It's complicated...
That's really about my impression and feeling of the game, but I suspect the same could describe the game itself. First a little about my own tastes and biases that might affect my perceptions and enjoyment of the game.
It is a 'sandbox' game (except it isn't really, it is merely a free-roam game, as there's no real sense of being able to create your own game within a game that a true sandbox has), and while I know many dislike those, I actually prefer sandbox games. In theory then I am probably liking this game a little more on that aspect than average, and certainly much more favourably than those who dislike sandbox or open-world/free-roam games.
The CGI is all generated primarily with Koikatsu (the game from Illusion) which has a simple anime style, is very easy to use for developers, already gives them huge amounts of animations., etc. Here my personal taste is to slightly dislike Koikatsu based images, partly because I already played Koikatsu to death (and it is a far more polished game than this one), partly because anime imagery is cute but lacks the visceral photorealistic qualities I prefer for porn of any kind, and mostly because it is just so massively overused that we've seen it all, endlessly, removing all visual novelty before the creator has even started. The story makes no real use of the 'cutesy' aspect, at all, set in a gritty, visceral world, so minus marks here. It's the wrong art-style for the story being depicted.
Finally, I really like novelty and innovation. I tend to prefer games that have big ideas and ideals, where the dev is really trying to push boundaries. I can tolerate games that are similar to other games only if they truly exemplify the very best quality of the type. It is okay for a game to be essentially similar to other familiar ones if it is a 'best of class', doing it exceptionally well, like a true homage to the already existing art. Anything else is just "me too" copying without any originality, which I dislike. The tropes in this game are all things I have seen before in other games, and usually better realized than in this one.

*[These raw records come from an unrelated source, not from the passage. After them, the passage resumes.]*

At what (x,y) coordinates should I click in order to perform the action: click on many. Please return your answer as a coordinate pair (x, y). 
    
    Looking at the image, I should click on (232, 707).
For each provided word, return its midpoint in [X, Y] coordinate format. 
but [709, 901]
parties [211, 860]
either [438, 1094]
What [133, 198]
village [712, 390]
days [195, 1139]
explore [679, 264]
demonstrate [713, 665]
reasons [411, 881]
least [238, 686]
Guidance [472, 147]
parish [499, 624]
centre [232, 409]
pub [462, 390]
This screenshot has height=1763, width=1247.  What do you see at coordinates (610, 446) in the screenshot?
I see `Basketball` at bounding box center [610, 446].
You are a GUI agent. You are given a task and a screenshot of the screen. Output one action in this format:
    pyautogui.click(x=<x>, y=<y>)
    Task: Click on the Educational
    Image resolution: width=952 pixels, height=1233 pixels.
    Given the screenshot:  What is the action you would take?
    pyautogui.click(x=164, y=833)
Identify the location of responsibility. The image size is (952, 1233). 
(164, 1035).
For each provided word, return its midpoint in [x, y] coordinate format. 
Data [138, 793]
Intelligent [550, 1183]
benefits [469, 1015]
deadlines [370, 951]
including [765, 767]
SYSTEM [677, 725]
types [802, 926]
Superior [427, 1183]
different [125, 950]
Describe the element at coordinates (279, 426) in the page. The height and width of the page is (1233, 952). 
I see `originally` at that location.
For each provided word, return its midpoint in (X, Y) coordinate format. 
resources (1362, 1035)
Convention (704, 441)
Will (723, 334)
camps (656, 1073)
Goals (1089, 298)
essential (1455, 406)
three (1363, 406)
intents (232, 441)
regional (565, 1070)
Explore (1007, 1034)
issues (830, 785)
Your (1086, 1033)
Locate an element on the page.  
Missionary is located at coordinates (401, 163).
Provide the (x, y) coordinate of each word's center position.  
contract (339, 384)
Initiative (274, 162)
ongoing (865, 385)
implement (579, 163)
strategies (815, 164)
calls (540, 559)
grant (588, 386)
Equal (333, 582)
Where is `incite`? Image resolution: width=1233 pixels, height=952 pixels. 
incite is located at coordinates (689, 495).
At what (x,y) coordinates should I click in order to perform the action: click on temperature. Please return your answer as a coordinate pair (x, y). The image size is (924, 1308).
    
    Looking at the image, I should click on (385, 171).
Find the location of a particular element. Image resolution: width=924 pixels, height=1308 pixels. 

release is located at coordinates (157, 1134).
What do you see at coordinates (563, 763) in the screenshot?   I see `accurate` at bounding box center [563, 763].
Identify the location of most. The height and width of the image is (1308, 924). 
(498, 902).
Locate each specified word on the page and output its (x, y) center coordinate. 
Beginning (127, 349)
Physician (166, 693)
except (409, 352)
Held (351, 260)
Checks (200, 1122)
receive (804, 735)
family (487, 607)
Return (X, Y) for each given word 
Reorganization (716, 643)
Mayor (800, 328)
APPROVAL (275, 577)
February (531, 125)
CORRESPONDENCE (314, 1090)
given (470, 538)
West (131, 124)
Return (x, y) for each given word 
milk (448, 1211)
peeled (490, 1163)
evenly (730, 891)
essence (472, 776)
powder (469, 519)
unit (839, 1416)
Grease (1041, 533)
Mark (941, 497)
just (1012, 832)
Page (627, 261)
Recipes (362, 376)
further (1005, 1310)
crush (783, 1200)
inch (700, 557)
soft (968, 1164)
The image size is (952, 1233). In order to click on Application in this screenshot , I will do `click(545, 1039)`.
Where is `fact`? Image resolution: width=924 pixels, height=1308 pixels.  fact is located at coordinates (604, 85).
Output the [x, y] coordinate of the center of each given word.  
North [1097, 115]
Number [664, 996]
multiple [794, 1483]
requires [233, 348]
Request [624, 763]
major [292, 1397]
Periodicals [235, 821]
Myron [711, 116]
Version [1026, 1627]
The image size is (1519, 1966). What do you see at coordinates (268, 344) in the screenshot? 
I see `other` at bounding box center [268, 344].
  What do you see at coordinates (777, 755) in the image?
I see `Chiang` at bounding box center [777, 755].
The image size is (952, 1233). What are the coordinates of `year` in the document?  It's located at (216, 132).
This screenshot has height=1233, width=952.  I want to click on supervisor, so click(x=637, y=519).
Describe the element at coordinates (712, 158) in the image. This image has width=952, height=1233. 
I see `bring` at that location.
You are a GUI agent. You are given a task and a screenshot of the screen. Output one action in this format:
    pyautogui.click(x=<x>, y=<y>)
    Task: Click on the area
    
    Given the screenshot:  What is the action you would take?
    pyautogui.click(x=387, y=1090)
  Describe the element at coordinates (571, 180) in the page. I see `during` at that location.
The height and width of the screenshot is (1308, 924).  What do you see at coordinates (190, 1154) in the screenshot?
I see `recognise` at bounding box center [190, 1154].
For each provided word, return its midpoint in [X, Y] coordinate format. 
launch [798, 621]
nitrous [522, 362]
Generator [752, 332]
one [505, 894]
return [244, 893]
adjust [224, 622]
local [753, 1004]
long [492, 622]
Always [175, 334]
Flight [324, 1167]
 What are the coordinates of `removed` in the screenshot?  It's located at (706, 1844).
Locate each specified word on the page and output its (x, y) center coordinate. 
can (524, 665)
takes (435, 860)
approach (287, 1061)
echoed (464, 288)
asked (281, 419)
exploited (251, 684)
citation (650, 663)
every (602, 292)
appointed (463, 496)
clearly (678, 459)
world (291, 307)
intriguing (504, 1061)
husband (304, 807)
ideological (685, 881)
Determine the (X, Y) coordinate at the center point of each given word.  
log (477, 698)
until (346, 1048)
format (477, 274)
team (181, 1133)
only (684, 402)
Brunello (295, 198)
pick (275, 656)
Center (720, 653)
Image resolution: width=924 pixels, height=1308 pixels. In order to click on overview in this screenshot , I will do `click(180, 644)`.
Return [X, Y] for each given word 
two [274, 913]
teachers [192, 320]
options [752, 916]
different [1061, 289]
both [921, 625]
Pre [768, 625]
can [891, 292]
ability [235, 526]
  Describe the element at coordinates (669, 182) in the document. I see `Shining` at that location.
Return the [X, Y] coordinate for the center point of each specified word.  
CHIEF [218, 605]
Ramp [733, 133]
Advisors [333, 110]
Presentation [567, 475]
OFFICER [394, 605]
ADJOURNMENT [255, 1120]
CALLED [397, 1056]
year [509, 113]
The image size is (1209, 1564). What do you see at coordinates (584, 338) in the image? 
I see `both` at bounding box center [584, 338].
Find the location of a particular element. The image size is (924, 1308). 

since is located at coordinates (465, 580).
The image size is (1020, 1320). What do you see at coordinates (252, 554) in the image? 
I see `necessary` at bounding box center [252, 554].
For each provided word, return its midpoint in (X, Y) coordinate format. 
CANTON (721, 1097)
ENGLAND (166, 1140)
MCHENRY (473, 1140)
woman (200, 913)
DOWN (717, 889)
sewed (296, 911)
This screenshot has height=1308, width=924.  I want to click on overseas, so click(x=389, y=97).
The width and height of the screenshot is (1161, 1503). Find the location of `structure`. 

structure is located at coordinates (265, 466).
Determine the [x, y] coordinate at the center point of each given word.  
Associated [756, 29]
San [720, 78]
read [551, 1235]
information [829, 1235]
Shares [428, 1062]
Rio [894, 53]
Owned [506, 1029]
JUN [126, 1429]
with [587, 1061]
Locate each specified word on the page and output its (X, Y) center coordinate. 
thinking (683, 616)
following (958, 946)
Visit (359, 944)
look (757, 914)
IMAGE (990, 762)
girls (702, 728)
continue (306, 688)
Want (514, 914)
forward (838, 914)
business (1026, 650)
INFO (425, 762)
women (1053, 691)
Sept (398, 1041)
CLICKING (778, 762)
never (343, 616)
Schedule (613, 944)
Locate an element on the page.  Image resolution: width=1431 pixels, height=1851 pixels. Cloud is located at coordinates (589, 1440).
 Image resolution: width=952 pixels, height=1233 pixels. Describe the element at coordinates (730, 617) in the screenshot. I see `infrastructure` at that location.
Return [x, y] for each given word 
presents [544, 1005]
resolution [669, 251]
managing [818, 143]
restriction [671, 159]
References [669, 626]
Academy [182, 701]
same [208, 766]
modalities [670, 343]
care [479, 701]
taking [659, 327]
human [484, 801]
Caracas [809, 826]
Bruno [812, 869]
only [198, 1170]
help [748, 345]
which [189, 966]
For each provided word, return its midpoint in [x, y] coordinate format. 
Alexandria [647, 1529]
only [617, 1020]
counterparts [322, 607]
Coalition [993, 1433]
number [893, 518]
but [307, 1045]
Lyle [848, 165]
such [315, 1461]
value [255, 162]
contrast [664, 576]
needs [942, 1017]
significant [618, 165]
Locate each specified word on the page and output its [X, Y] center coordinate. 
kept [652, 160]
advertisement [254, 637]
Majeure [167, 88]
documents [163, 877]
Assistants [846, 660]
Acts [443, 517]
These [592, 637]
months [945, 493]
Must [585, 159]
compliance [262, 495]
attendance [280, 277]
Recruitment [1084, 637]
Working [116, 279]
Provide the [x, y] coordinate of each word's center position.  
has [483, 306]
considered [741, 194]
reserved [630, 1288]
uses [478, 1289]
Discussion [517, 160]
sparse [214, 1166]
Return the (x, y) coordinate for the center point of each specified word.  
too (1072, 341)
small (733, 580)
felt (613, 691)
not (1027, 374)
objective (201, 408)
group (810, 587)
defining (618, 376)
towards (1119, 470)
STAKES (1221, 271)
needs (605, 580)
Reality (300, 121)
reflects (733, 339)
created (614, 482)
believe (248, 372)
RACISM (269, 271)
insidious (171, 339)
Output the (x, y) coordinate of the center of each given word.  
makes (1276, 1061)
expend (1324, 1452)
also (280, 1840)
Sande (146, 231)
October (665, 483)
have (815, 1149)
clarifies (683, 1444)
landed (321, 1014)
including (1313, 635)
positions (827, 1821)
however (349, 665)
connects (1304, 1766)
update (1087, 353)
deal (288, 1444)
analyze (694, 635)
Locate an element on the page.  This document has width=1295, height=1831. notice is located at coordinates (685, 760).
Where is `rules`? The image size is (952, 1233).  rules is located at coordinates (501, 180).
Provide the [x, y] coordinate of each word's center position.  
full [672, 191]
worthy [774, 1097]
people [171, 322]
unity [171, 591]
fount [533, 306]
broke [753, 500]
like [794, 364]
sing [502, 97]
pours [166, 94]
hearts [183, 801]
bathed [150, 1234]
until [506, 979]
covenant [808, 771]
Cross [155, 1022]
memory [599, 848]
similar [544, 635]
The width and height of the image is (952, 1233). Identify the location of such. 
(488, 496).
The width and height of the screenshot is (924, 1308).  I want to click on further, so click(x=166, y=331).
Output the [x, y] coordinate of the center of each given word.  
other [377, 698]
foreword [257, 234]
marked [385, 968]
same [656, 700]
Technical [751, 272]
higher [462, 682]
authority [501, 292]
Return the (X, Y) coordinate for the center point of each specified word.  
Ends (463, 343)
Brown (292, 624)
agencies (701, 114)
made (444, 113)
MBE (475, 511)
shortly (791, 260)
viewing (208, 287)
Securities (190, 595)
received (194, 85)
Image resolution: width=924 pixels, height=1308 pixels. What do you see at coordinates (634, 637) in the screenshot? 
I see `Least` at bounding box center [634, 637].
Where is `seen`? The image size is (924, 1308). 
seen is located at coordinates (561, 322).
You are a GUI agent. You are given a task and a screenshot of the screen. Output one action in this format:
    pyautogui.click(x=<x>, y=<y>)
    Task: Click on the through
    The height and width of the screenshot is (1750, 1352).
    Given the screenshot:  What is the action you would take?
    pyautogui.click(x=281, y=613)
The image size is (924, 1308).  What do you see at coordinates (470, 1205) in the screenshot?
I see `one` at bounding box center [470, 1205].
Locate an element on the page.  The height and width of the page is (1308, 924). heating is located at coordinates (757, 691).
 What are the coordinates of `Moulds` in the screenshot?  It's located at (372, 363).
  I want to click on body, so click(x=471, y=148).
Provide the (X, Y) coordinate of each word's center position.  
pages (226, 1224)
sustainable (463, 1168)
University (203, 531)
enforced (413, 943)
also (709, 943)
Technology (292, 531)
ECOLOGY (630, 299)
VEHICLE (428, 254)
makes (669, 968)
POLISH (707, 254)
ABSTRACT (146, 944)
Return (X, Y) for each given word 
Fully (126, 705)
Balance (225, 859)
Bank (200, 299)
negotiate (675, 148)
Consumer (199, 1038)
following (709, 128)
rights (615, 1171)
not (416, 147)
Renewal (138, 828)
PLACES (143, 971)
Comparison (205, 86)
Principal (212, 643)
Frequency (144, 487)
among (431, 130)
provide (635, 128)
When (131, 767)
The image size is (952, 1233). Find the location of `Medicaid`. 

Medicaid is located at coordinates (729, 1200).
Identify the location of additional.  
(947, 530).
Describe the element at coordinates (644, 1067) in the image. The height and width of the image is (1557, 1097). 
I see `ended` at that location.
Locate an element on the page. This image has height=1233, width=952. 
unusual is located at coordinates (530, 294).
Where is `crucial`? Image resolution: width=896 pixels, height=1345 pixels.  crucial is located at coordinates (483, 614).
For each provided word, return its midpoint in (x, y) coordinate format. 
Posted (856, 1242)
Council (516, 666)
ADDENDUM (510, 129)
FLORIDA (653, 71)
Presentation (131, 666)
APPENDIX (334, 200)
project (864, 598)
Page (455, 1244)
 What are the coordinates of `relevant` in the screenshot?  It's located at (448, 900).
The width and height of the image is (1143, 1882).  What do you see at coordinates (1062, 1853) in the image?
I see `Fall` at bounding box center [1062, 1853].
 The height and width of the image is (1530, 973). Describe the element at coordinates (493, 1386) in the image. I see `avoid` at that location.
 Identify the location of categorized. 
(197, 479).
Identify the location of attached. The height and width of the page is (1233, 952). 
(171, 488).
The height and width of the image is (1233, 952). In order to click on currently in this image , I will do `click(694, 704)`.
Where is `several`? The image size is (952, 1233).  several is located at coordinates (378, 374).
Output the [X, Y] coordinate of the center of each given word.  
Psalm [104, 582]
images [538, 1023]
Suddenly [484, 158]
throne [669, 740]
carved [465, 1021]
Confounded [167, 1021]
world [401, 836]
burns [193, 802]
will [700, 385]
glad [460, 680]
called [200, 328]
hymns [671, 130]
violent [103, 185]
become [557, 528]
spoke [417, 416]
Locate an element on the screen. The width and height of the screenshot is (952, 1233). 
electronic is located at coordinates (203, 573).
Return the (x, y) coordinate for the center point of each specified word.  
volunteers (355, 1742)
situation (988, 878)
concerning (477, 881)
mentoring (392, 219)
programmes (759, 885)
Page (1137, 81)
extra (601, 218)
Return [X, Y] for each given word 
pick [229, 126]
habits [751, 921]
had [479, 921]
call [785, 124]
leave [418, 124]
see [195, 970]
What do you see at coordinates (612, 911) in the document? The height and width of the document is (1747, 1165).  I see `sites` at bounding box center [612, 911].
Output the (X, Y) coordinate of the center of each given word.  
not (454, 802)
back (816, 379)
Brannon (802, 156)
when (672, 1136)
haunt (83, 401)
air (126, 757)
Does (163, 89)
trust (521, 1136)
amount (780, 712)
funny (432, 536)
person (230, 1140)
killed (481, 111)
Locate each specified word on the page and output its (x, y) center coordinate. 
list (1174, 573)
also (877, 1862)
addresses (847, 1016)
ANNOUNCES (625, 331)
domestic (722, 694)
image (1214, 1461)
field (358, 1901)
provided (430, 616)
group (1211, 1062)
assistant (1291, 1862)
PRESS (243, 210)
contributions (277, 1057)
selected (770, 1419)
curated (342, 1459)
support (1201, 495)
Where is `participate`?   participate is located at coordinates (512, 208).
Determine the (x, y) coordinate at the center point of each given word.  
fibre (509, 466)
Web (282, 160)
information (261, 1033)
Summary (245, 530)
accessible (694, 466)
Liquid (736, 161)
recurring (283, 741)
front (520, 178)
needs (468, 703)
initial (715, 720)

So, with my biases explained, this game really wasn't ever likely to score above 3 stars unless the writing, gameplay, and interface were all noticably above average or even exemplory. None of them are.
Let's talk about the gameplay. The interface is okay. It is pretty clear and well laid out. Travelling between one specific place and another is one of those annoying experiences where you first have to click to go to the general area, then click from there to a sub-area, and in too many cases (e.g. the lake/beach and the Truck Stop) you have to sequentially click through a whole path of different locations you don't need just to get to the one you do. It is clunky, click-wasting, and unenjoyable. A chore, not 'gameplay'.
There's very little sense of direction. I don't just mean in the sense that many free-roam games leave it to the player to decide what to do or how best to spend their time. It is that, but more-so. No, I mean that right now there's very little choice or objective to any of it. After two playthoughs (the second being a fresh-start to see if I'd just made bad choices on the first) and many hours spent, the game feels like a limp and listless experience without any sense of reward, and there's so little kind of help or pointers within the game that I still can't tell if it's me missing something or if the game just isn't very good - which of course means that, for sure, the game isn't very good.
Can the writing and storyline make up for it? No. I mean, the basic concept, The Fixer or troubleshooter who can get things done in any way they choose sounds pretty good, but it just doesn't deliver. There's very limited real sense of agency, and in reality there are a very limited number of viable options at any point. There's no real sense of a strategy or tactical element of your own devising. And the writing is dull, uninspired, and lacking in any real sense of life. You never feel even for an instant that any character is a real person, or loosely based on a real person with real ideals and goals and expectations. Instead, each character is entirely a very shallow stereotype without any warmth or charm, existing purely for a story-function and so having no sense of character or reality. When 'The Fixer' is all about an agent who can be anyone they need to be, the story needs to have a sense of real characters, and that the author actually has an idea what a personality or persona is, and this just doesn't.
There's a couple of good basic concepts to the fundamental world and plot, but they are so poorly realized, and so buried in the senseless and mundane, and the deeply unrewarding, that they may as well not exist at all, and for many players they probably won't.
This all sounds pretty clear and straightforward a tear-down, so you may be wondering what on earth was 'complicated' as stated in my opening line. Well, as I say, I like open-world and sandbox games. The idea of 'The Fixer' as a character concept was good (even if not all that original). I wanted this to be a good game so I could play it. That's the complicated bit. I feel bad for rating this a 2-star game - but it absolutely doesn't merit a higher score in the current form.